■ PROVIDED MATERIAL
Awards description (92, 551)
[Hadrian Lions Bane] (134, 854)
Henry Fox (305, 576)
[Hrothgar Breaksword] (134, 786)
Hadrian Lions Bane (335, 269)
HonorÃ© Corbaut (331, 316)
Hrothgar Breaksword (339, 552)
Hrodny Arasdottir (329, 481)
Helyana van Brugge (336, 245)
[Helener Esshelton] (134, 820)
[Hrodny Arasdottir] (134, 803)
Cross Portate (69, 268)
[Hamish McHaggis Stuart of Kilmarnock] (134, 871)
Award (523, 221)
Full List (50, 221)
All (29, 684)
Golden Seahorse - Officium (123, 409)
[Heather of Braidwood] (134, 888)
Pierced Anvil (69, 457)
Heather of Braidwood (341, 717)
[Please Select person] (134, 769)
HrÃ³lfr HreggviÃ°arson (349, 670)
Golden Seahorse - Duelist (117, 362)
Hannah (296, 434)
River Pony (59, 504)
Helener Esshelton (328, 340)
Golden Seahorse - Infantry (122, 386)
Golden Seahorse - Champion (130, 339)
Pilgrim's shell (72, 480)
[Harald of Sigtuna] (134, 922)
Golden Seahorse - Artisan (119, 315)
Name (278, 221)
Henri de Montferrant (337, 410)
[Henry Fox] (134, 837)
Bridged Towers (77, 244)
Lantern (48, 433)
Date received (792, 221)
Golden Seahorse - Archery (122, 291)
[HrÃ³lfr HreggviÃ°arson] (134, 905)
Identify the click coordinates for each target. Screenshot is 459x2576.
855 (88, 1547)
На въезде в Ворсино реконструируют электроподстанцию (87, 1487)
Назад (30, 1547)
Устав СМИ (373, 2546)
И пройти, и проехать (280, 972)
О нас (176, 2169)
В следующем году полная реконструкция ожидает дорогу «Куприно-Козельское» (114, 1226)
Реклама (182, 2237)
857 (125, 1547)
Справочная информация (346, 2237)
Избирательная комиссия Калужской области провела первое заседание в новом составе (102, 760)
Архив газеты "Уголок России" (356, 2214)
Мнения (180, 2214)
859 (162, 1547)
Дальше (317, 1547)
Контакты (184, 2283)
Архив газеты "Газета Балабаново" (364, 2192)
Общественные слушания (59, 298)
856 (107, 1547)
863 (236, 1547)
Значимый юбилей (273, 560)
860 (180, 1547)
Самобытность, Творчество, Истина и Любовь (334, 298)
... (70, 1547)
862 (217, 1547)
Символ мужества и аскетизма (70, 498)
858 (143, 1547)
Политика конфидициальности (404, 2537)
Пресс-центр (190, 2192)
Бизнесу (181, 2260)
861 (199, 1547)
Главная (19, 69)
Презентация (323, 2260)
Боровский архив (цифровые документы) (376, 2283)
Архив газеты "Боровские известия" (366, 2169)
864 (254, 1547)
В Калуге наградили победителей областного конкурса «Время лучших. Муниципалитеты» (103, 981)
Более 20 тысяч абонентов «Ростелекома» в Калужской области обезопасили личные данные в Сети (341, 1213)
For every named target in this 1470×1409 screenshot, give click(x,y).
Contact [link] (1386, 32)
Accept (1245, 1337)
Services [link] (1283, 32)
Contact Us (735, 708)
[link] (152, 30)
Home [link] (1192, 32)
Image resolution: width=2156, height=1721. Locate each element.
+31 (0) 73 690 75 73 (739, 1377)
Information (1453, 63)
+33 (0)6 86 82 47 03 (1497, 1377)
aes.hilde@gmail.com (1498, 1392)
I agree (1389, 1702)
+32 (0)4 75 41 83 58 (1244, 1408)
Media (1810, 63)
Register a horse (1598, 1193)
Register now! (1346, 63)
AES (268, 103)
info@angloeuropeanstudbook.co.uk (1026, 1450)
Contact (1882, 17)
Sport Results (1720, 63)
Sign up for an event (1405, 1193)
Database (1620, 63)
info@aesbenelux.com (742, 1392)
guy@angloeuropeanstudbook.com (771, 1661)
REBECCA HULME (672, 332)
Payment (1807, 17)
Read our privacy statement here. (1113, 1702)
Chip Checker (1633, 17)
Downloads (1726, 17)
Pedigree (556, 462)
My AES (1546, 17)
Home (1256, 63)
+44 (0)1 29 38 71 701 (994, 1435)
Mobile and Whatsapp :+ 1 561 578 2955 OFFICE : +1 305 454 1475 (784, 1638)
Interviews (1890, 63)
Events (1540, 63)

■ ASSIGNMENT
What is wanted is the complete set of entries, returned verbatim.

■ ANSWER FOR THIS EXERCISE
Awards description (92, 551)
[Hadrian Lions Bane] (134, 854)
Henry Fox (305, 576)
[Hrothgar Breaksword] (134, 786)
Hadrian Lions Bane (335, 269)
HonorÃ© Corbaut (331, 316)
Hrothgar Breaksword (339, 552)
Hrodny Arasdottir (329, 481)
Helyana van Brugge (336, 245)
[Helener Esshelton] (134, 820)
[Hrodny Arasdottir] (134, 803)
Cross Portate (69, 268)
[Hamish McHaggis Stuart of Kilmarnock] (134, 871)
Award (523, 221)
Full List (50, 221)
All (29, 684)
Golden Seahorse - Officium (123, 409)
[Heather of Braidwood] (134, 888)
Pierced Anvil (69, 457)
Heather of Braidwood (341, 717)
[Please Select person] (134, 769)
HrÃ³lfr HreggviÃ°arson (349, 670)
Golden Seahorse - Duelist (117, 362)
Hannah (296, 434)
River Pony (59, 504)
Helener Esshelton (328, 340)
Golden Seahorse - Infantry (122, 386)
Golden Seahorse - Champion (130, 339)
Pilgrim's shell (72, 480)
[Harald of Sigtuna] (134, 922)
Golden Seahorse - Artisan (119, 315)
Name (278, 221)
Henri de Montferrant (337, 410)
[Henry Fox] (134, 837)
Bridged Towers (77, 244)
Lantern (48, 433)
Date received (792, 221)
Golden Seahorse - Archery (122, 291)
[HrÃ³lfr HreggviÃ°arson] (134, 905)
Identify the click coordinates for each target. Screenshot is 459x2576.
855 (88, 1547)
На въезде в Ворсино реконструируют электроподстанцию (87, 1487)
Назад (30, 1547)
Устав СМИ (373, 2546)
И пройти, и проехать (280, 972)
О нас (176, 2169)
В следующем году полная реконструкция ожидает дорогу «Куприно-Козельское» (114, 1226)
Реклама (182, 2237)
857 (125, 1547)
Справочная информация (346, 2237)
Избирательная комиссия Калужской области провела первое заседание в новом составе (102, 760)
Архив газеты "Уголок России" (356, 2214)
Мнения (180, 2214)
859 (162, 1547)
Дальше (317, 1547)
Контакты (184, 2283)
Архив газеты "Газета Балабаново" (364, 2192)
Общественные слушания (59, 298)
856 (107, 1547)
863 (236, 1547)
Значимый юбилей (273, 560)
860 (180, 1547)
Самобытность, Творчество, Истина и Любовь (334, 298)
... (70, 1547)
862 (217, 1547)
Символ мужества и аскетизма (70, 498)
858 (143, 1547)
Политика конфидициальности (404, 2537)
Пресс-центр (190, 2192)
Бизнесу (181, 2260)
861 (199, 1547)
Главная (19, 69)
Презентация (323, 2260)
Боровский архив (цифровые документы) (376, 2283)
Архив газеты "Боровские известия" (366, 2169)
864 (254, 1547)
В Калуге наградили победителей областного конкурса «Время лучших. Муниципалитеты» (103, 981)
Более 20 тысяч абонентов «Ростелекома» в Калужской области обезопасили личные данные в Сети (341, 1213)
For every named target in this 1470×1409 screenshot, give click(x,y).
Contact [link] (1386, 32)
Accept (1245, 1337)
Services [link] (1283, 32)
Contact Us (735, 708)
[link] (152, 30)
Home [link] (1192, 32)
Image resolution: width=2156, height=1721. Locate each element.
+31 (0) 73 690 75 73 (739, 1377)
Information (1453, 63)
+33 (0)6 86 82 47 03 (1497, 1377)
aes.hilde@gmail.com (1498, 1392)
I agree (1389, 1702)
+32 (0)4 75 41 83 58 (1244, 1408)
Media (1810, 63)
Register a horse (1598, 1193)
Register now! (1346, 63)
AES (268, 103)
info@angloeuropeanstudbook.co.uk (1026, 1450)
Contact (1882, 17)
Sport Results (1720, 63)
Sign up for an event (1405, 1193)
Database (1620, 63)
info@aesbenelux.com (742, 1392)
guy@angloeuropeanstudbook.com (771, 1661)
REBECCA HULME (672, 332)
Payment (1807, 17)
Read our privacy statement here. (1113, 1702)
Chip Checker (1633, 17)
Downloads (1726, 17)
Pedigree (556, 462)
My AES (1546, 17)
Home (1256, 63)
+44 (0)1 29 38 71 701 (994, 1435)
Mobile and Whatsapp :+ 1 561 578 2955 OFFICE : +1 305 454 1475 (784, 1638)
Interviews (1890, 63)
Events (1540, 63)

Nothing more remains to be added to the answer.